- Dustjacket of the hardcover collection Art by Tim Sale.

Publication information
- Publisher: Marvel Comics
- Schedule: Monthly
- Format: Limited series
- Genre: Superhero;
- Publication date: July 2002 – April 2003
- No. of issues: 6
- Main character(s): Spider-Man Gwen Stacy Mary Jane Watson Kraven the Hunter

Creative team
- Written by: Jeph Loeb
- Artist: Tim Sale
- Letterer(s): Wes Abbott Richard Starkings
- Colorist: Steve Buccellato
- Editors: Kelly Lamy; Joe Quesada; Nanci Quesada; Bronwyn Taggart;

Collected editions
- Hardcover: ISBN 0-7851-3446-8
- Softcover: ISBN 0-7851-1071-2

= Spider-Man: Blue =

Six-issue limited comic book series by Jeph Loeb and Tim Sale

Spider-Man: Blue is a comic book limited series written by Jeph Loeb and illustrated by Tim Sale. It ran for a total of six issues and has been reprinted in trade paperback form. Loeb and Sale had also worked on the limited series: Daredevil: Yellow, Hulk: Gray and Captain America: White which also chronicle their respective Marvel Comics characters in their formative years.

==Plot==
It is Valentine's Day, and Spider-Man describes himself as feeling "blue". Although Gwen Stacy, Parker's first love, died a while ago, he still feels blue for her to this day. So, Spider-Man recounts into a tape recorder how Gwen and he fell in love.

The series then recounts the events from The Amazing Spider-Man (vol. 1) #40–48 and #63, though it switches time order and implies that Kraven the Hunter, who appeared in #47, is behind all of the villains who attack Spider-Man. It retells Peter standing between Gwen and Mary Jane Watson, berated by his friend Harry Osborn.

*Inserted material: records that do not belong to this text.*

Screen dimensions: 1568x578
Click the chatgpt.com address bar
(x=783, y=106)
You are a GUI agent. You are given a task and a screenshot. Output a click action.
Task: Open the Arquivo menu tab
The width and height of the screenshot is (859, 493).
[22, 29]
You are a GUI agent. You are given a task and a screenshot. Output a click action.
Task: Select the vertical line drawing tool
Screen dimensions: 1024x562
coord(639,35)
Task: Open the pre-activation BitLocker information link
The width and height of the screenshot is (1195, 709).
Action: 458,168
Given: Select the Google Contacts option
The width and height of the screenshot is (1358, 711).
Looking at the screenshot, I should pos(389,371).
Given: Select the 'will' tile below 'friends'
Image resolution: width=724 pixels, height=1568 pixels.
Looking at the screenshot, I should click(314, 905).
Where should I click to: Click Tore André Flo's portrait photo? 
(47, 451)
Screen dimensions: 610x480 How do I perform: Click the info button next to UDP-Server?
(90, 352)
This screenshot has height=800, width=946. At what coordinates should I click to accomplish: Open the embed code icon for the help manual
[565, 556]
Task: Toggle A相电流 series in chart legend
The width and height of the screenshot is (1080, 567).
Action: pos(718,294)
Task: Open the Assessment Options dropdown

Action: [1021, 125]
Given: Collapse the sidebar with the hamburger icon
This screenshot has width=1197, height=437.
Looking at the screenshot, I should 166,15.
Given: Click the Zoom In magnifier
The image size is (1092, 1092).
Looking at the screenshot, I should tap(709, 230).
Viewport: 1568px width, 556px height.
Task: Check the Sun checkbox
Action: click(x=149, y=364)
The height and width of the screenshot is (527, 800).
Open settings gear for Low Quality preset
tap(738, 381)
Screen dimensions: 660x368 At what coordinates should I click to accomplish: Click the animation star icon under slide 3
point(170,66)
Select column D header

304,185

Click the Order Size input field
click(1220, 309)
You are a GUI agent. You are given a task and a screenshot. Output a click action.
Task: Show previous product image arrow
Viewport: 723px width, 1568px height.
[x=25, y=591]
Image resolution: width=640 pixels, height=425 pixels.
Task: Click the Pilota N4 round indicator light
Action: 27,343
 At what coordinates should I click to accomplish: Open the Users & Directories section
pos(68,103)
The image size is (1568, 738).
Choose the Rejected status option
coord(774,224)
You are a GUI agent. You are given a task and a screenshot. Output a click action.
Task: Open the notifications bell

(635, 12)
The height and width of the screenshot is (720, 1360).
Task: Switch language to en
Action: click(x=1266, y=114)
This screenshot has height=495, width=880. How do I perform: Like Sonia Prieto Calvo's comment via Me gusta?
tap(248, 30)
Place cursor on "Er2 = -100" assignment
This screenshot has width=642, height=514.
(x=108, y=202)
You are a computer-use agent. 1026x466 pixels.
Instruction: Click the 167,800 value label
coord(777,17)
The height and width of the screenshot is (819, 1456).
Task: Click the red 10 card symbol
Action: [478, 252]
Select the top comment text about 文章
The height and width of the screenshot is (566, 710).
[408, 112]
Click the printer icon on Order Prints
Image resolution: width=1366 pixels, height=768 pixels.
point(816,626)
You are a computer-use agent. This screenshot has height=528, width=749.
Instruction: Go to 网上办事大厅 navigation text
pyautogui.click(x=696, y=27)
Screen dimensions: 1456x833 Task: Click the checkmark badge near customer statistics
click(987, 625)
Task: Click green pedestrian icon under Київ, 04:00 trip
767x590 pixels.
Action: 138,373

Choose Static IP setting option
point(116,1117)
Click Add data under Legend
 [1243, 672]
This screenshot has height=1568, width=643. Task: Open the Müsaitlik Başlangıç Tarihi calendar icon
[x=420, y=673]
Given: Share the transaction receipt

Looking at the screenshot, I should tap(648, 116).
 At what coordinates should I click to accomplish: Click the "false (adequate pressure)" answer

In the end, it is St. Valentine's Day, and Gwen asks Peter to be her valentine. Peter states how her death has scarred him. Her one-time rival Mary Jane taught Peter to love again, but he reveals how much he misses Gwen. Suddenly, he notices his wife Mary Jane listening. Instead of being angry, Mary Jane feels deep sympathy for her husband and tells Peter to say hello to Gwen for her and to tell her how much she misses her, too.

==Collected editions==

| Title | Material collected | Published date | ISBN |
|---|---|---|---|
| Spider-Man: Blue | Spider-Man: Blue #1–6 | January 2009 | 978-0785134466 |
| Jeph Loeb & Tim Sale: Yellow, Blue and Gray Omnibus | Spider-Man: Blue #1–6 and Daredevil: Yellow #1–6, Hulk: Gray #1–6 | August 2014 | 978-0785188315 |
| Jeph Loeb & Tim Sale: Yellow, Blue, Gray & White Omnibus | Spider-Man: Blue #1–6 and Daredevil: Yellow #1–6, Hulk: Gray #1–6, Captain America: White #0-5 | December 2018 | 978-1302914059 |

==In other media==
- The comic book, along with The Kid Who Collects Spider-Man, served as the basis of the 2023 live-action fan film Spider-Man: Lotus. However, this adaptation was widely criticized for its writing and overly dramatic tone.
- On February 14, 2024, Josh Keaton reprised his role as Peter Parker / Spider-Man from the animated series The Spectacular Spider-Man in the animated fan film Spectacular Spider-Man Blue by Browntable, directly adapting the opening monologue segment of Spider-Man: Blue.